My parents with their granddaughters - Christmas 2012 |
Daddy holding my oldest son Kalin |
2. My Dad was very PROTECTIVE
This is probably connected to my first point, since my Dad's protectiveness certainly flowed out of his love for us. But anyone who knew my father knew he was fiercely protective over his loved ones. So much so that my Mom, my sisters and I called him Cautious Carl.
During road trips, whenever we followed behind him, Daddy would drive slowly, making sure he wouldn't get too far ahead. When we traveled alone, we were always instructed to call when we arrived at our destination. And even when I was grown and had a family of my own, my Dad would call me on road trips to check up on us every few hours.

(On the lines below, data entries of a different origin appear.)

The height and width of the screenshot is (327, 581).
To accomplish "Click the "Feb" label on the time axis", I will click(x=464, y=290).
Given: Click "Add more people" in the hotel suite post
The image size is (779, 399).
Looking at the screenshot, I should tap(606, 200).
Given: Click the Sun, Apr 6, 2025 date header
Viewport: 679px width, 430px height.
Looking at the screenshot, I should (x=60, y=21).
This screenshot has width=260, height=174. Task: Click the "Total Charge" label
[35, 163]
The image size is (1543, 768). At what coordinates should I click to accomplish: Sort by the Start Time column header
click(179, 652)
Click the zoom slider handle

His calls would go like this...
Dad: Hey, how y'all doing?
Me: Hey Daddy. We're good.
Dad: Good. Good. Where are you?
Me: We're about 10 miles outside ____________." And I'd give an update on what town we'd recently passed. He would know exactly how many miles we'd driven, and how far we had to go. He could memorize numbers like crazy, and he kept all that information in his mind.
When we travel to Baltimore now, it makes me sad to know I won't be receiving any check-up calls from my Daddy. And yet, I treasure the memories of all those calls he did make over the years.
Daddy hanging out with my baby boy Christian |
3. My Dad was very GENEROUS
My Dad was the kind of man that would give you - anyone - the shirt off his back. He loved to give to his church, community organizations and to any family or friends in need.
He was the kind of father that would ask every time I talked to him, "So how are you doing? You and Anthony need anything?" And when we visited during the holidays and summertime, he would always slip some cash into my hands at the end of our visit.
I think my Dad was grateful for all the blessings God had blessed him with, and he just wanted to pass a little bit of that on to others.
4. My Dad was very RELATIONAL
My father didn't just love his family. He loved PEOPLE. He loved when we brought our friends around the house. He'd ask them how they were doing. He'd ask them who "their people" were, trying to figure out if he knew them or had any connections to their families.
My father loved connecting with other people. He was a true "people-person". As a matter of fact, during the last few years of his life it was difficult watching him age, becoming increasingly quiet and withdrawn. Often I'd see sparks of the man he'd been, but he was different. He remained kind, generous and loving, just quiet and to himself.
I'm so glad I have memories of the man he was. Today I remember Daddy for who he was - the man who loved his God and his church, loved his family, loved others -- and loved ME.
I love you Daddy and miss you so very much.
On what would have been your 82nd birthday, I honor YOU.
This was a beautiful tribute to your dad. I love it. Bless you Carla. Xoxo
ReplyDeleteThank you Talithia. Blessings right back to you. Love you Sis!
DeleteThanks Carla! I really enjoyed reading your love letter to your Dad. Yes - some pain is so great that you never really get over it - God is just gracious enough to help us through a little more each day as time passes on. Take care!
ReplyDeleteThank you Rhea for reading and commenting. You have walked this path too, Sis. And yes, God is gracious and loving. I don't know how I'd make it through without Him. Love you!